Nonetheless, Moscow left a significant number of its troops on Georgian territory, in a manifest violation of the August agreement. Worse still, it recognized Abkhazia and so-called South Ossetia, i.e. the Tskhinvali Region, as independent states at the end of August 2008. Moscow’s initial approval and signing of the soon-to-be abandoned Sarkozy Plan was, it turned out, not only a deception of Georgia. It was also designed to mislead the European Union, with which Moscow had wanted to maintain good relations, in that period.
Conclusions
Perhaps, contrary to what most serious analysts have concluded, there was a slim chance that Kyiv might have signed a document with Moscow in Istanbul in the spring of 2022. We will never know for sure. What we do know from recent experience is how and why post-Soviet Russia engages in peace talks. The Kremlin sees such putative deals as one of several instruments in its hybrid warfare against post-Soviet states that do not accept Russian hegemony.

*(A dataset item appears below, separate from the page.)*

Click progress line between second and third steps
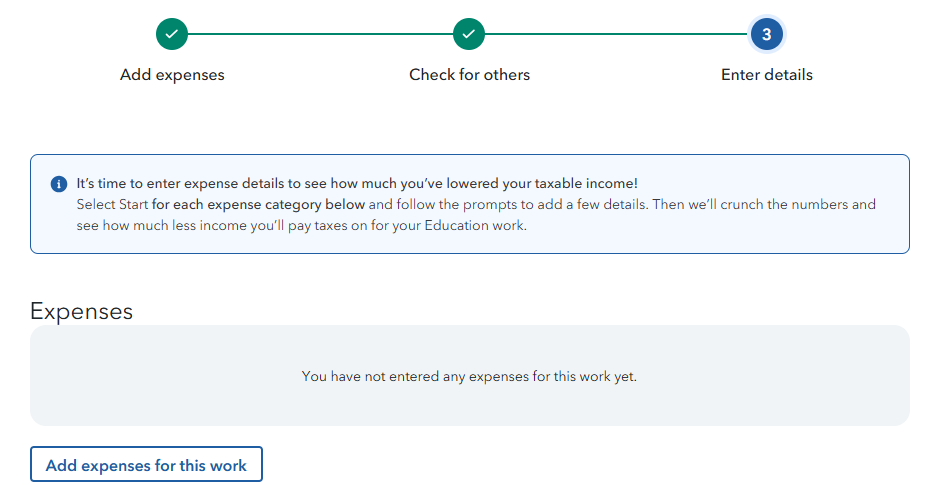Viewport: 947px width, 496px height. point(617,34)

We would probably have seen Russian behaviour at and after the Istanbul talks that follows a familiar pattern from the past: having invaded the post-Soviet state, Moscow pushes through a slanted agreement at gunpoint. As the two Minsk Agreements indicate, an Istanbul agreement would have in itself already been a transmogrification of international law. In a second step, Moscow would not implement some crucial points even of the imbalanced document. Under some pretext, Moscow would de facto withdraw its approval for the agreed deal while continuing to insist on implementation of those points that it favours.

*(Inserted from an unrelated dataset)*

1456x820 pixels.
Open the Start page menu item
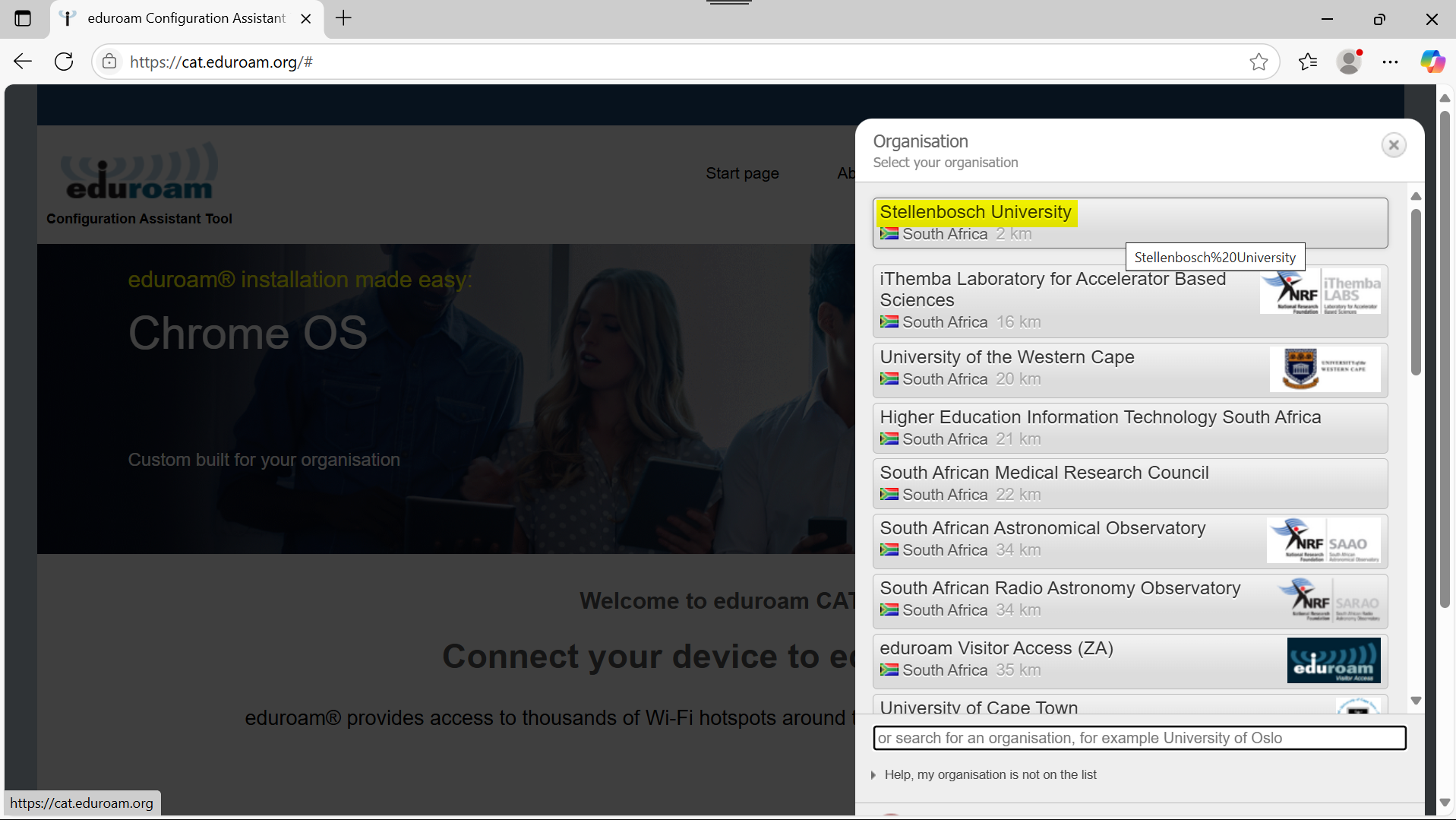tap(741, 173)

Moscow’s signing of a document at Istanbul in 2022 – if one allows for the possibility of such scenario at all – might have resulted in temporary lowering of tensions. However, judging from previous Russian behaviour, the apparent deal would have, as in the case of the Minsk accords, resulted in another subversion of international law. Above all, a hypothetical Istanbul accord would, most likely, not have been observed by Moscow. It would have neither prevented Russia from further meddling in the internal affairs of former-Soviet republics, nor led to a decline in Russian military aggressiveness and territorial appetite. On the contrary, the next Russian invasion has typically been worse than the last.